4. Technical conditions of the boiler.
5. Gas quality.

Design question.

The device can have 1 or 2 circuits. The first option is complemented by an indirect heating boiler. The second already has everything you need. And the key mode in it is the provision of hot water. When water is supplied, heating is completed.

Wall-mounted models have less power than those placed on the floor. And they can heat a maximum of 300 sq.m. If your living area is larger, you will need a floor standing unit.

P.2 efficiency factors.

The document for each boiler reflects the standard parameter: 92-95%. For condensation modifications - approximately 108%. But the actual parameter is usually lower by 9-10%. It decreases even more due to heat losses. Their list:

1. Physical malaise. The reason is excess air in the apparatus when the gas is burned, and the temperature of the outgoing gases. The larger they are, the more modest the efficiency of the boiler.
2. Chemical burn. What is important here is the amount of CO2 oxide that occurs when carbon is burned. Heat is lost through the walls of the apparatus.

Methods for increasing the actual efficiency of the boiler:

1. Elimination of soot from the pipeline.
2. Elimination of scale from the water circuit.
3. Limit chimney draft.
4. Adjust the position of the blower door so that the heat carrier acquires the maximum temperature.
5. Elimination of soot in the combustion chamber.
6. Installation of a coaxial chimney.

P.3 Questions on heating. As already noted, the power of the device necessarily correlates with the heating area. A smart calculation is needed. The specifics of the structure and potential heat losses are taken into account. It is better to entrust the calculation to a professional.

If the house is built according to building codes, the formula is 100 W per 1 sq.m. It turns out this table:

Area (sq.m.)	Power.
Minimum	Maximum	Minimum	Maximum
60	200		25
200	300	25	35
300	600	35	60
600	1200	60	100

It is better to purchase foreign-made boilers. Also in the advanced versions there are many useful options to help you achieve the optimal mode. One way or another, the optimal power of the device is in the range of 70-75% of the highest value.

The optimal mode of operation of the gas boiler to save gas is achieved by eliminating clocking. That is, you need to set the gas supply to the smallest value. The attached instructions will help you with this.

Adjustment

Automatic control is provided by the heating controller.
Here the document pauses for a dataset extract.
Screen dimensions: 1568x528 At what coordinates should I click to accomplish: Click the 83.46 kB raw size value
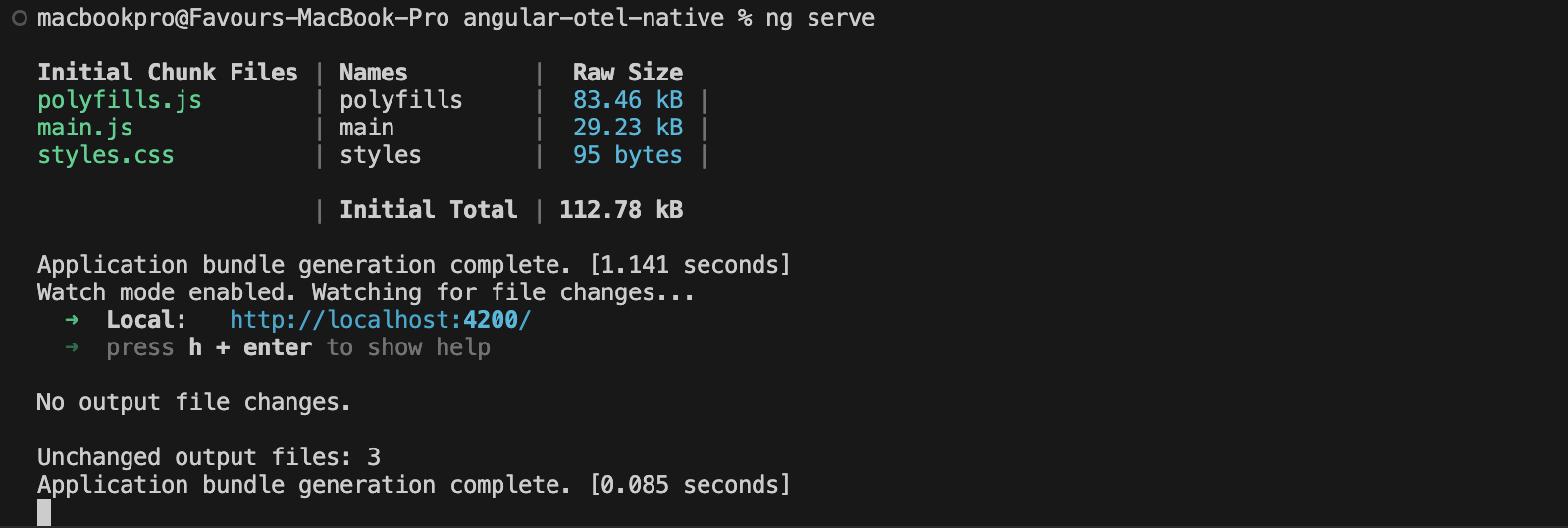coord(628,100)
It includes the following details:

1. Computing and matching panel.
2. Actuating device on the water supply section.
3. An actuator that performs the function of mixing liquid from the returned liquid (return).
4. Boost pump and sensor on the water supply line.
5. Three sensors (on the return line, on the street, inside the building). There may be several in a room.

The regulator covers the liquid supply, thereby increasing the value between the return and supply to the value provided by the sensors.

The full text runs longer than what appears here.